Santa Paula, Calif.-based Calavo Growers Inc. will be finished with about 90% of its Peruvian program by the second week of August, said Rob Wedin, vice president of sales and marketing.

Wedin, too, was pleased with the quality of avocados from Peru.

“They do a fantastic job,” he said.

Fruit has been quite large, but there has been some price pressure because of the late start, Wedin said.

Del Rey Avocado Co.
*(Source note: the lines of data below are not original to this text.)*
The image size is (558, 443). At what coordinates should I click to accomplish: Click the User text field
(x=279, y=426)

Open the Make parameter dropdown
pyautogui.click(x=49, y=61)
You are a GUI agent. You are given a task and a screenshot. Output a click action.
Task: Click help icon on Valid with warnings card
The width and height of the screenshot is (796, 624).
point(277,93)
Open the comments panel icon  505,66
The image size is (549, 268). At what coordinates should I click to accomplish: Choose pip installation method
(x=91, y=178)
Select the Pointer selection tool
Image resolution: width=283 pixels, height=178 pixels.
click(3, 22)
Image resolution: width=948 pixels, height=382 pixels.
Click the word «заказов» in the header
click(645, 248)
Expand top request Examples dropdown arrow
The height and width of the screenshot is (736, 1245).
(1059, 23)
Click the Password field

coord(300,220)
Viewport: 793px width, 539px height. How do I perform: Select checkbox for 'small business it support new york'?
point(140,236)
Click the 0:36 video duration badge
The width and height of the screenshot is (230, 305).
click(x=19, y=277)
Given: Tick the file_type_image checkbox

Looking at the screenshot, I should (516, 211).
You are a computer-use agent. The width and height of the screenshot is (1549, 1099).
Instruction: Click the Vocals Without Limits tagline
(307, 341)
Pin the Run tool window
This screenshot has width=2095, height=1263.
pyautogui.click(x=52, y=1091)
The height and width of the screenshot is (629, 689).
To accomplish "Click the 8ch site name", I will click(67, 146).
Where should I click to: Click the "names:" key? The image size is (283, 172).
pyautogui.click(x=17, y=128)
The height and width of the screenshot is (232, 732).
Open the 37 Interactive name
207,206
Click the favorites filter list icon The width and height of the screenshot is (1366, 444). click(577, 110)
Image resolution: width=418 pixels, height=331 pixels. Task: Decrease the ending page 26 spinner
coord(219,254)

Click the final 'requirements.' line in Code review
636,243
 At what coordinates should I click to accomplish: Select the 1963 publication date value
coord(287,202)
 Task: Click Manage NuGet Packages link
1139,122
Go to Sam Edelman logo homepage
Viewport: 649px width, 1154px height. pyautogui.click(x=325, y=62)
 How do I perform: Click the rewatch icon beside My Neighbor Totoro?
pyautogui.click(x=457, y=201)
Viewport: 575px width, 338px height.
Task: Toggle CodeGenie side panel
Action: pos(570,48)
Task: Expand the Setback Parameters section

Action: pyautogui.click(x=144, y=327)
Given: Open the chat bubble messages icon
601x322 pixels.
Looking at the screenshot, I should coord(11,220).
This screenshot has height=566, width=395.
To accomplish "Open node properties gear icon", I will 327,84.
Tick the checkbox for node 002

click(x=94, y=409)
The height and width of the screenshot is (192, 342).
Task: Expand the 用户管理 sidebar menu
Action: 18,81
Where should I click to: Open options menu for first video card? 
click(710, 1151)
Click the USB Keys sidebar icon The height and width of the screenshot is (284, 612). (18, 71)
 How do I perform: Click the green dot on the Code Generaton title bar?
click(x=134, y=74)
Inc., Fallbrook, Calif., also imports quite a bit of Peruvian fruit, said partner Bob Lucy.

“We’ll have Peruvian fruit right up until Labor Day,” he said.

He estimated in late July that the harvest would continue for another three to four weeks.

“It varies by locale,” he said.

Some farmers already were finished harvesting, but others will go a few more weeks, he said.

Some fruit from the southern part of Peru, in the Inca area, was harvesting faster than that in the mid-section.

The Trujillo area was held back a little bit, “which is surprising,” he said.

The quality of Peruvian fruit has been improving and is better than it was in the past, Lucy said.

“We’re getting more and more retailers each year that are taking it,” he said.

Equihua and the Peruvian Avocado Commission are doing a good job promoting it, he added.

The last containers of Peruvian avocados destined for Villita Avocados Inc. in Pharr, Texas, already should be on the water and are expected to reach the East Coast by Aug. 10, said Aaron Acosta, corporate relationship manager.

This should be a good season for Peru, with good sizing and “very clean fruit,” he said.

The company sources from its own farm in Peru.

“We believe if we have control over the entire process, we can ensure quality,” Acosta said.